Nkrumah’s publication of Class Struggle in Africa, Neo-colonialism: The Last Stage of Imperialism, and Consciencism, and the publication of Doctrine and Methods of the PDG, Women in Society, Strategy and Tactics of the Revolution, Pan-Africanism, Revolution, and Culture, For the Emancipation of Guinean Youth, and Africa on the Move by Ahmed Sekou Toure, provided the Pan-African Movement with an ideological, strategic, and organizational framework that enabled it to initiate a worldwide effort to lay the foundation for the emergence of this All-African political party.

For the past four decades, our program was and remains: Build the A-APRP(GC) / PRPAG! This revolutionary political program has been criticized by all manner of forces, internal and external, reformist and revolutionary; but it is the only correct and scientific program for this stage of the A-APRP(GC) / PRPAG’s development. History, not our competitors or enemies, will absolve or condemn!

Nkrumah and Toure properly analyzed that the motive force of the African Revolution are the Masses of workers, and peasants in alliance with the revolutionary intelligentsia, especially revolutionary youth/students and women. Given the political changes in the World today and based on our own revolutionary Pan-Africanist socialist work, study and struggle, the A-APRP(GC)/ PRPAG recognizes the need to recruit among all sectors of the People and to identify and involve Friends, Supporters and Allies of the African Revolution who seek collaboration with our Party today, and supports its revolutionary work. Friends, Supporters and Allies are key contributors to the revolutionary process whose sole and contributions we do not minimize. We will never be ungrateful to them for any support they give, and we will never betray the African and International Revolutions!

“Socialist revolutionaries seek a complete and fundamental transformation of society and the abolition of privileged classes…”

The A-APRP(GC) / PRPAG’s immediate task is to ideologically and organizationally develop, Pan-African revolutionary socialist Cadre, particularly African women and African youth, who are capable of and willing to politically educate and organize the Masses of oppressed African People worldwide. “Socialist revolutionaries seek a complete and fundamental transformation of society and the abolition of privileged classes . . .” (Kwame Nkrumah, Class Struggle in Africa, page 80).

Our Cadres are simply Pan-Africanist socialist revolutionaries, the new woman and man, the modest and humble woman and man, who Che and Nkrumah called for, who have committed themselves to African People’s revolutionary struggle against all forms of corruption, economic exploitation and political oppression. We have chosen class struggle, the liberation and political unification of Africa and the victory of Pan-Africanism over capitalism, neo-colonialism, zionism, and imperialism as our primary focus and life-long work.
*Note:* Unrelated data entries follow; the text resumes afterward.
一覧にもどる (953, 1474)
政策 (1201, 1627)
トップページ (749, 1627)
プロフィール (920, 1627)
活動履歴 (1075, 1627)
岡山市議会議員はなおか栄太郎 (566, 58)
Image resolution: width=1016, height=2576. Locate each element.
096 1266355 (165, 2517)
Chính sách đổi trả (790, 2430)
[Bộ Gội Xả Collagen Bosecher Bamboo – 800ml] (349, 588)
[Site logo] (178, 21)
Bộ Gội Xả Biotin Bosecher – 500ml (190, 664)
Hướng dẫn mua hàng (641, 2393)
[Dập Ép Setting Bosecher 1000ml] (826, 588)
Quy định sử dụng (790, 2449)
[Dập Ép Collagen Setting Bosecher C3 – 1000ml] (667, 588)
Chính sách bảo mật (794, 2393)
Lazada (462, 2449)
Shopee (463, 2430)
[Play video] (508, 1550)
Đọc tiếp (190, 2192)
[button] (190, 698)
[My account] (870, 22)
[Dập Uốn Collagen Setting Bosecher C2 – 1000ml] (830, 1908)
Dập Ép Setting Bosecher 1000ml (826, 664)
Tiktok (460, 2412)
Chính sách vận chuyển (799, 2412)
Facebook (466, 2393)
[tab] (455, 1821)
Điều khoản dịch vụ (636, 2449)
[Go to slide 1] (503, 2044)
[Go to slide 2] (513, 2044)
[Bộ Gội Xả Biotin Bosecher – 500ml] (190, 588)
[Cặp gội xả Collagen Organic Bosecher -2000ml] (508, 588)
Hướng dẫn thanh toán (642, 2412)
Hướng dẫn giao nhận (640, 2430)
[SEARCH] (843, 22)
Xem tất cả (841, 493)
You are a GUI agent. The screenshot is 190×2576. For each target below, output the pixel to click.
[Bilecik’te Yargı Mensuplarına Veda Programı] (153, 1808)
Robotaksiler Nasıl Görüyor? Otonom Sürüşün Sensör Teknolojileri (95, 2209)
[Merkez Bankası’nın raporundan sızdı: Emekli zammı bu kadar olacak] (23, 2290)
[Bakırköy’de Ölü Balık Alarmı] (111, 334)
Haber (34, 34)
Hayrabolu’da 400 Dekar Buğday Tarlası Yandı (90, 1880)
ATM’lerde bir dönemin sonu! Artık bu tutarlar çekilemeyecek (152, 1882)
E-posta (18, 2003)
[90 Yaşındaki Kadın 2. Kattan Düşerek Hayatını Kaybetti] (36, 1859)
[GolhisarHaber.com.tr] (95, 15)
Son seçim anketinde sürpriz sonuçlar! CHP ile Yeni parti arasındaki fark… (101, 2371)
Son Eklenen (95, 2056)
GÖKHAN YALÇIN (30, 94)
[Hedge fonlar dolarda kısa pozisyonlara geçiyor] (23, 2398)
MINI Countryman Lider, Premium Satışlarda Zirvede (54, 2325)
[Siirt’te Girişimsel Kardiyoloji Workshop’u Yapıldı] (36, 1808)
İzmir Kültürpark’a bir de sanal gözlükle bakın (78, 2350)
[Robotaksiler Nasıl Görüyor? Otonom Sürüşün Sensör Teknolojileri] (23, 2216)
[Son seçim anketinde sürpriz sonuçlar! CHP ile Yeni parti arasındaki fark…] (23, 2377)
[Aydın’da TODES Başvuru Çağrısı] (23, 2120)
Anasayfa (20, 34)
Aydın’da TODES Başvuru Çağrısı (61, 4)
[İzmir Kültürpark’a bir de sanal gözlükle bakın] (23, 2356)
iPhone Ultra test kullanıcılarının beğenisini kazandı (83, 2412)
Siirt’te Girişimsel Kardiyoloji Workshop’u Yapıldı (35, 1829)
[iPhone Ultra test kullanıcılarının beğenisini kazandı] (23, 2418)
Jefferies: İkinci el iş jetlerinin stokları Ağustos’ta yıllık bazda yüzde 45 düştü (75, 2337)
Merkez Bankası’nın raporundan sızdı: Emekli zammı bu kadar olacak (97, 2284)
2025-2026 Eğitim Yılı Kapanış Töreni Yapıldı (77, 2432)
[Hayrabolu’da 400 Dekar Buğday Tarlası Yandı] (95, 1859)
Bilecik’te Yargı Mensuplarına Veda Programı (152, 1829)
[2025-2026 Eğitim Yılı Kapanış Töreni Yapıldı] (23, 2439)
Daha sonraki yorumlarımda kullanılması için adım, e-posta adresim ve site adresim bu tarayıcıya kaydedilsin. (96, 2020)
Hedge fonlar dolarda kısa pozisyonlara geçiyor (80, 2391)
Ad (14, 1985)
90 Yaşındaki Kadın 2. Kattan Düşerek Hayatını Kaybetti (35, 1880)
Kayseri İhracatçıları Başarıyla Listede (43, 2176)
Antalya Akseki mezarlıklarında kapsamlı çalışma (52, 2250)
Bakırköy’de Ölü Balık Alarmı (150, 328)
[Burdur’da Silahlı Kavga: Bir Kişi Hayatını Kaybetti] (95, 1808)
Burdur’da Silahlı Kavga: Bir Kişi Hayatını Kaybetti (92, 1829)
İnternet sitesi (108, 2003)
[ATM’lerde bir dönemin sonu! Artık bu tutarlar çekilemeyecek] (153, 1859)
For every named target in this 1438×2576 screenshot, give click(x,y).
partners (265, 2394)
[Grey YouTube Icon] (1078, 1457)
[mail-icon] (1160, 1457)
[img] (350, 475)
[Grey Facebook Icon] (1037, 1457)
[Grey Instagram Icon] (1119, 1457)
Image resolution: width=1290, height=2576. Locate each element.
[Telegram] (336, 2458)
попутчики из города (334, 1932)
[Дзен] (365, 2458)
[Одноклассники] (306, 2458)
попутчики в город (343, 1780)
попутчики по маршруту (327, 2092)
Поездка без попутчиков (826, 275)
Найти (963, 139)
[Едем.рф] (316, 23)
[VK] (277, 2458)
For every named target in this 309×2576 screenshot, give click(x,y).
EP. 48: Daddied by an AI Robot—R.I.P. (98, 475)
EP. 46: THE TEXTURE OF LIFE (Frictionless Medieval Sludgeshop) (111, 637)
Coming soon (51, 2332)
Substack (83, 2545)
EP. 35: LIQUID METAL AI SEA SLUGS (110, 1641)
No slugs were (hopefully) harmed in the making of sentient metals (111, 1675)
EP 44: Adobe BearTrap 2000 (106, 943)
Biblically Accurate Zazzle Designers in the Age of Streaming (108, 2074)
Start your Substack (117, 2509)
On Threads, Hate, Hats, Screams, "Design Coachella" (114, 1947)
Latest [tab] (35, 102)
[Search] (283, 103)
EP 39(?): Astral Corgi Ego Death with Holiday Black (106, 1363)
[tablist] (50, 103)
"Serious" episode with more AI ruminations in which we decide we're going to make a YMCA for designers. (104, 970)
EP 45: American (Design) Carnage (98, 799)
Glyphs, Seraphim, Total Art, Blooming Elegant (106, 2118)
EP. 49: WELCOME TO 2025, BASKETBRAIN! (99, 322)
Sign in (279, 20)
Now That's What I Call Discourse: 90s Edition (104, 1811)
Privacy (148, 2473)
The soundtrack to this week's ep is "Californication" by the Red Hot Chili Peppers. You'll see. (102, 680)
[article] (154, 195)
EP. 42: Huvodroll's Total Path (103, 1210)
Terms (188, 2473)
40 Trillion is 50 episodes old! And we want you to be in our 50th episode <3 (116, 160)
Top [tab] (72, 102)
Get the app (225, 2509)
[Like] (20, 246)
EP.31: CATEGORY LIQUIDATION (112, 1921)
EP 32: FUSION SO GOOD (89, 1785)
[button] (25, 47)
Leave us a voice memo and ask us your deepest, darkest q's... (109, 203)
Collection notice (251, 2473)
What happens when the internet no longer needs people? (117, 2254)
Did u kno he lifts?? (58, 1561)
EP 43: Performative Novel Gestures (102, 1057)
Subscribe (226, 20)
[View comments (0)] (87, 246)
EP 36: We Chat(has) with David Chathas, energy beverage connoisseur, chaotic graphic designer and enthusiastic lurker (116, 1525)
We have forsaken a life of leisure and cast our fate with the oppressed, exploited, and impoverished African Masses.

The A-APRP(GC) / PRPAG began to take concrete expression and form with the creation of its 1st Work-Study Circle in Conakry, Guinea, in 1968; and later in the United States, Canada, the Caribbean, England, France and several countries in Africa. Since 1968, the A-APRP has recruited Africans born in over 33 countries in Africa and the African Diaspora. It has also developed a worldwide network of progressive and revolutionary allies, supporters and friends.  The A-APRP(GC) inherits and continues this revolutionary work. We seek to re-define, reconsolidate and expand this worldwide base.